§ Task to carry out
Below are records; extract exactly the lines from the one containing "The height and width of the screenshot is (685, 1274)." through the last, both included, and keep the pictures out.

§ Collected data
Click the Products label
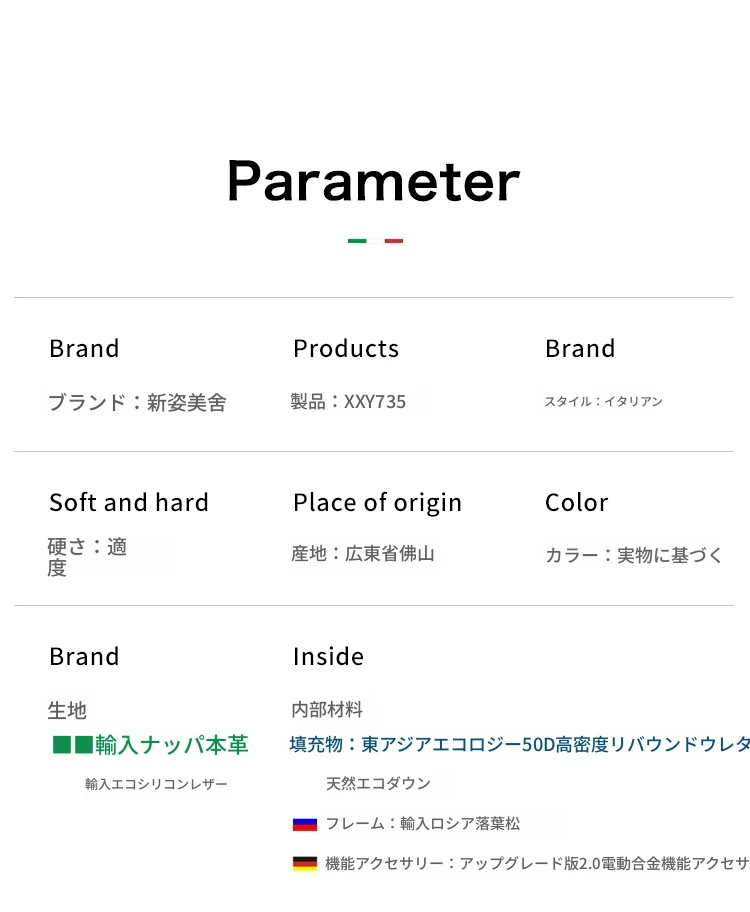The width and height of the screenshot is (750, 912). tap(345, 349)
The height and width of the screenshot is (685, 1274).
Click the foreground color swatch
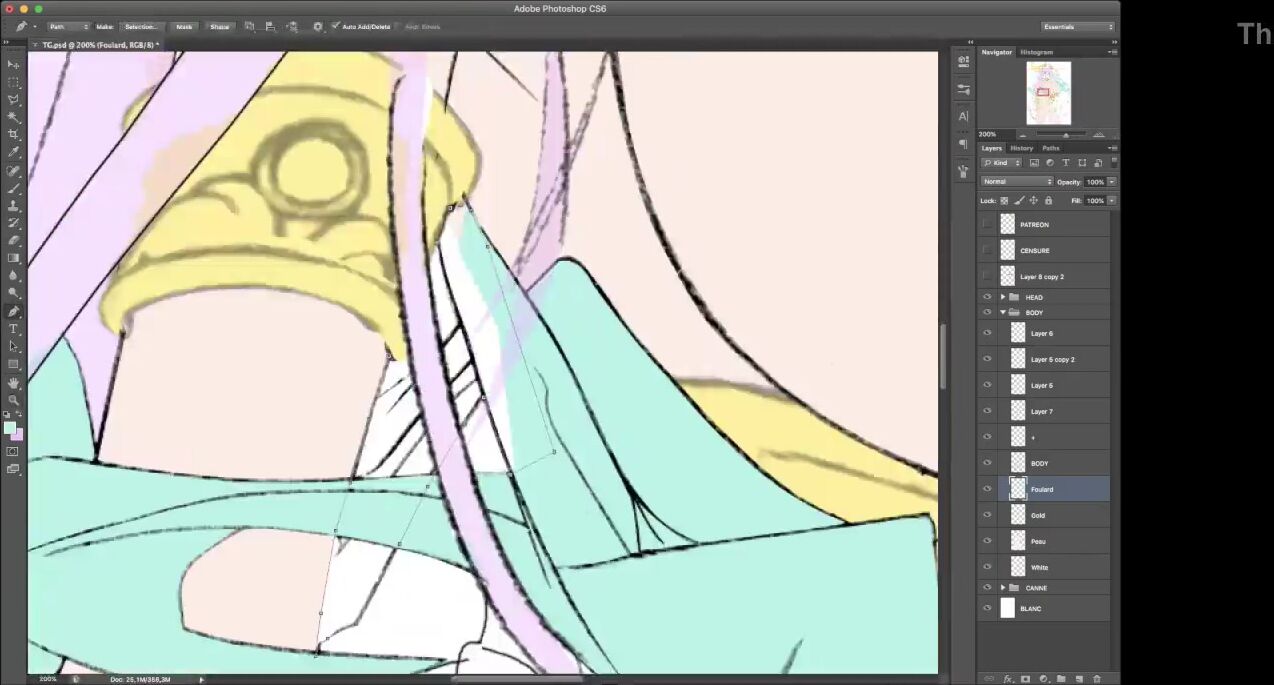click(x=10, y=428)
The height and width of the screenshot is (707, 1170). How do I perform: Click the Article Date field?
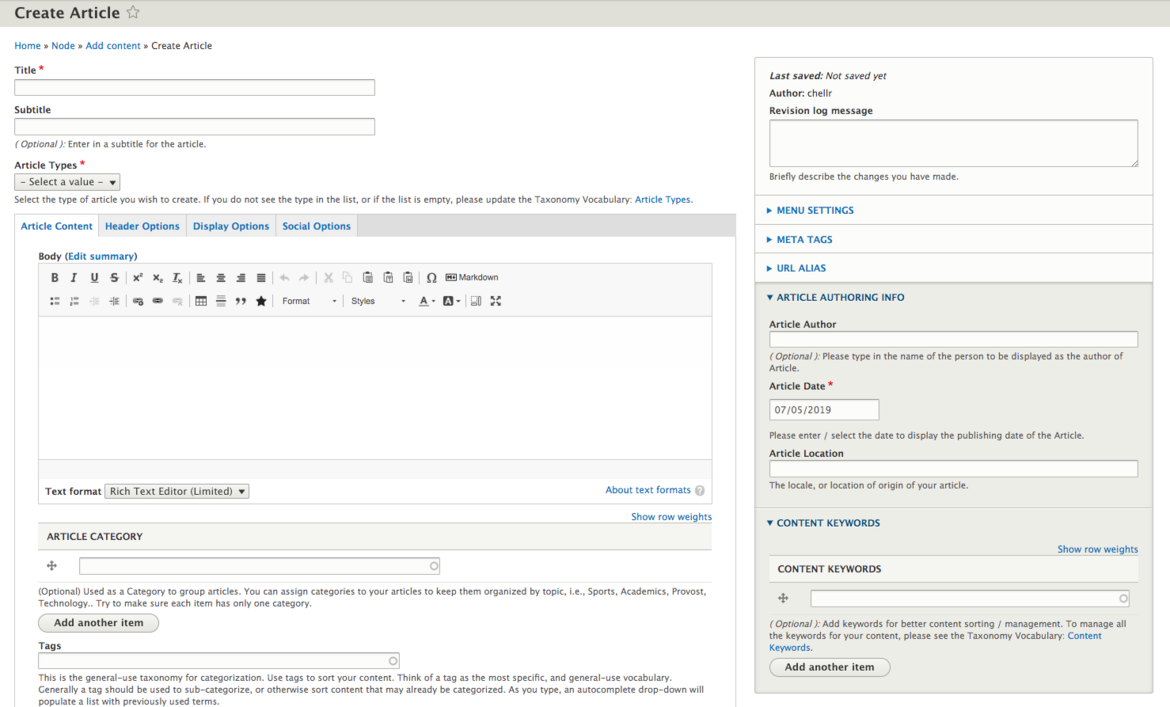[823, 409]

§ Your solution
The height and width of the screenshot is (685, 1274).
Click the foreground color swatch
click(x=10, y=428)
The height and width of the screenshot is (707, 1170). How do I perform: Click the Article Date field?
[823, 409]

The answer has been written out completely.